With the exception of industrial non-ferrous metals, it was a downward facing market for many grades of recycled materials this week.
Packaging paper and cardboard grades continue to slide gradually, although some other paper grades are a bit more robust.
Plastic packaging suffered from a weaker PRN/PERN value again this week.
However, industrial non-ferrous metals were strong with copper and brass still jumping up in value.
Shipping remains challenging due to high surcharges and shipping lines having tight availability.
In terms of foreign exchange, the pound was the same as last week against the dollar at $1.39 and remained at €1.15 against the euro.
Underlying demand from Europe for packaging grades appears to be easing, but is not translating into lower prices.
However, with the PRN/PERN price coming off by £10 per tonne, there was no resistance to packaging grades coming down by the same amount.
While it is not easy getting hold of material at the moment, equally the strong demand isn’t there either, leaving the PRN/PERN value to have the strongest influence on market movement.
Those in the market expect the rest of the month to be like this.

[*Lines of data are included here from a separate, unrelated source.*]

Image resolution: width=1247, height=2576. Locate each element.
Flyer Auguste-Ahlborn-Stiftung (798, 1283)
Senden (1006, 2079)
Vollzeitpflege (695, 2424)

There wasn’t a huge amount of trade in the market this week as mill groups seemed to step back, whether they were UK, EU or Asian.

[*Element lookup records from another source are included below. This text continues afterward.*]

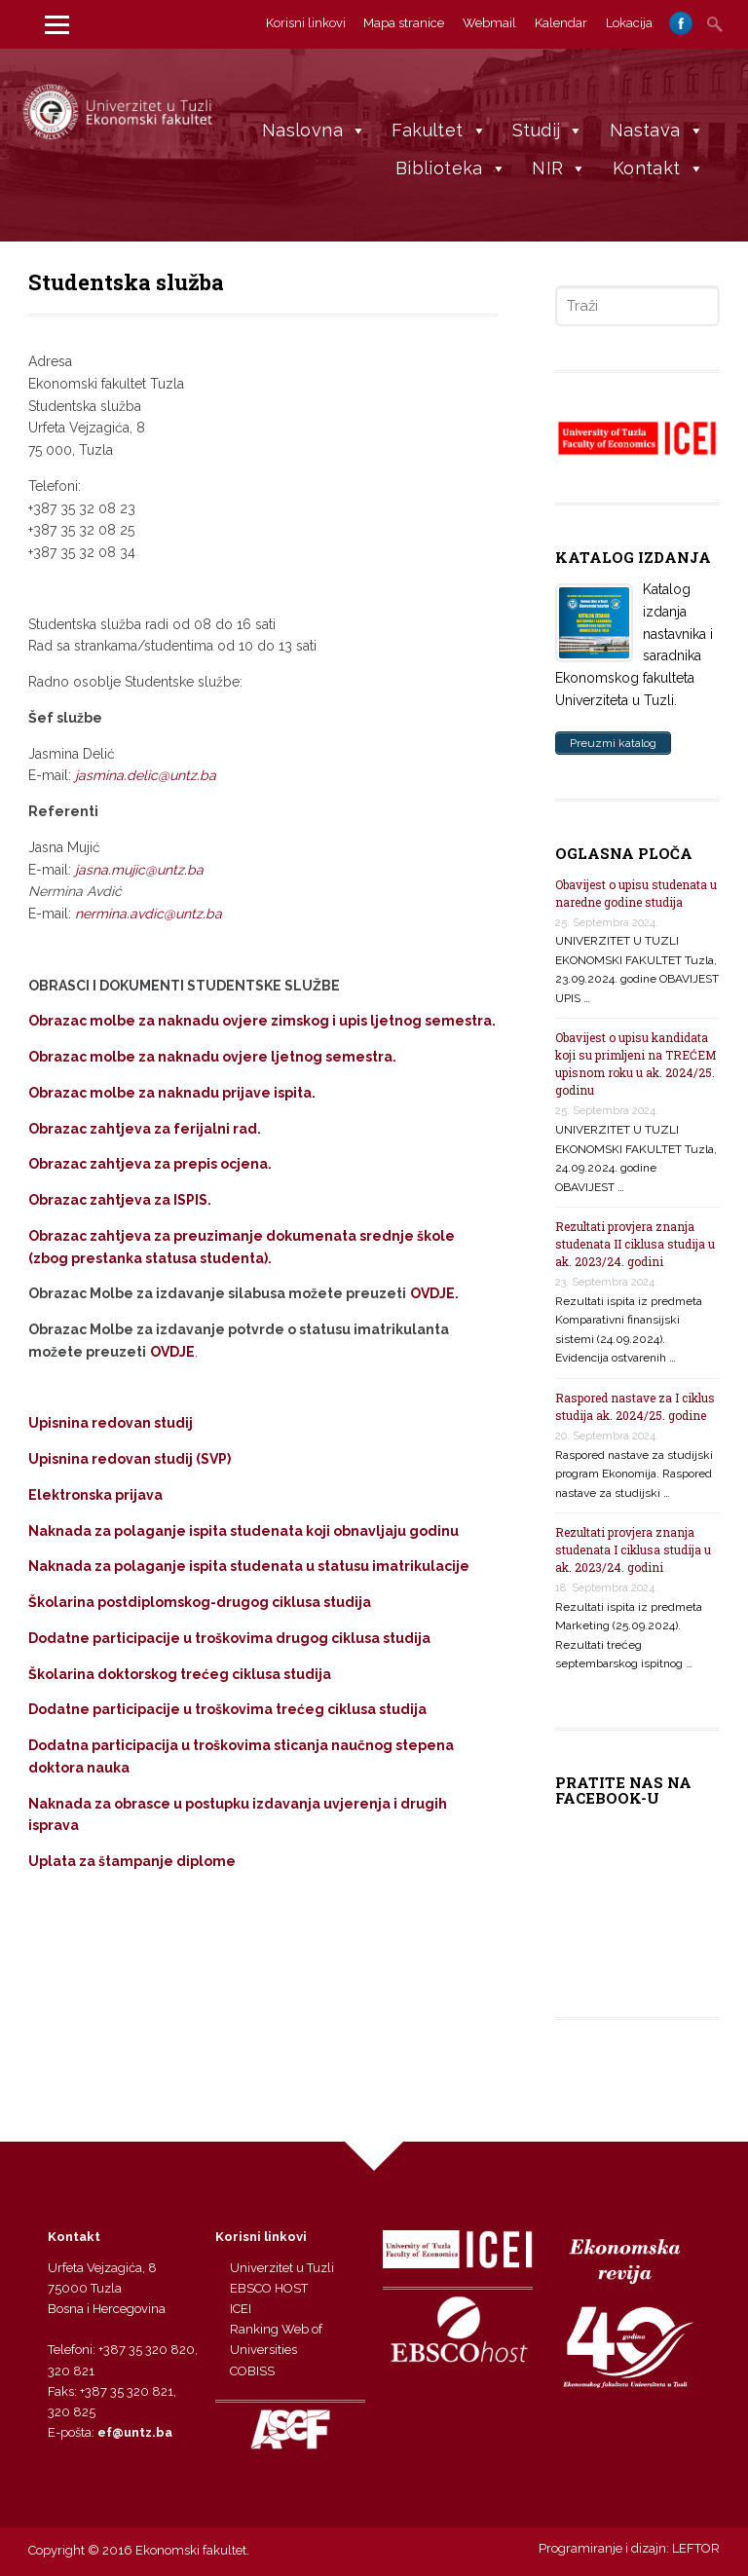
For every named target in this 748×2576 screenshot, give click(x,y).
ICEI (240, 2308)
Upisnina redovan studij (110, 1423)
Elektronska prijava (95, 1495)
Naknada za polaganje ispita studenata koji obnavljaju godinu (243, 1531)
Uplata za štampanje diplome (132, 1861)
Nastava (657, 130)
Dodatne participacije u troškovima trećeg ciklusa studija (227, 1709)
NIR (559, 168)
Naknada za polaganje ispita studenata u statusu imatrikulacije (248, 1566)
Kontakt (658, 168)
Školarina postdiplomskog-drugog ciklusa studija (199, 1602)
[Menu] (56, 24)
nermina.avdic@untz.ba (148, 913)
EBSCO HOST (269, 2288)
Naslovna (314, 130)
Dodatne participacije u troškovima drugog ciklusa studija (229, 1638)
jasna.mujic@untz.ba (139, 869)
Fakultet (439, 130)
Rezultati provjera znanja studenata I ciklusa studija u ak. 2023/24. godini (633, 1549)
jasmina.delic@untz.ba (145, 775)
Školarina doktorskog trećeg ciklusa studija (179, 1674)
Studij (548, 130)
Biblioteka (450, 168)
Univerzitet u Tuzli (282, 2267)
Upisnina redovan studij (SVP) (129, 1459)
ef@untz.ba (134, 2432)
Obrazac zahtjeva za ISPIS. (119, 1200)
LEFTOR (696, 2548)
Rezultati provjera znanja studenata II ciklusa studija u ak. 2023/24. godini (635, 1243)
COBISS (252, 2371)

It is partly due to seasonality with this traditionally seen as a quieter time of the year, until things pick up in the summer. This is especially the case with European mills that don’t appear to be as interested as they were in previous weeks.

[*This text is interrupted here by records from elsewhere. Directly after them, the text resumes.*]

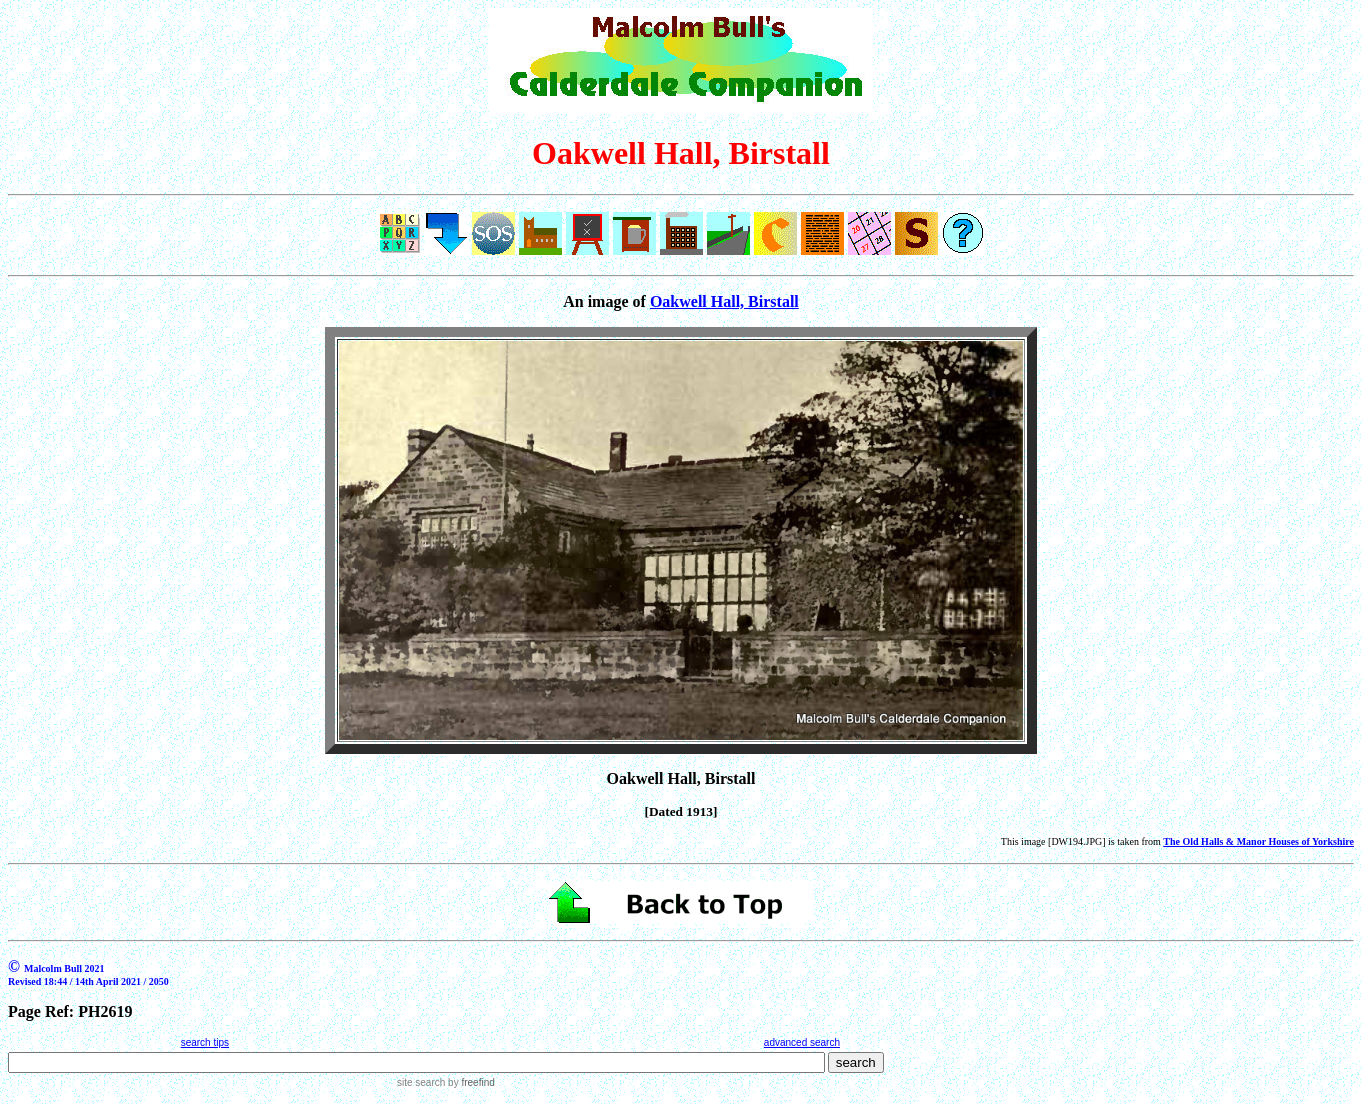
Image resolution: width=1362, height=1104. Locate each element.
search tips (205, 1042)
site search (421, 1082)
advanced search (802, 1042)
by (469, 1082)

But also Indian demand is down due to the Covid crisis there, which is having an impact on the availability of pulp to China also affected. But with mills there well stocked at present, there is no need to panic and they don’t need to up the game with their South-East Asian mills either.
For the rest of the month, the outlook seems to be gradually lowering prices, according to those in the market.
Copper grades were up by £75 per tonne and brass by £50 per tonne as the value of industrial non-ferrous metals keeps on rising.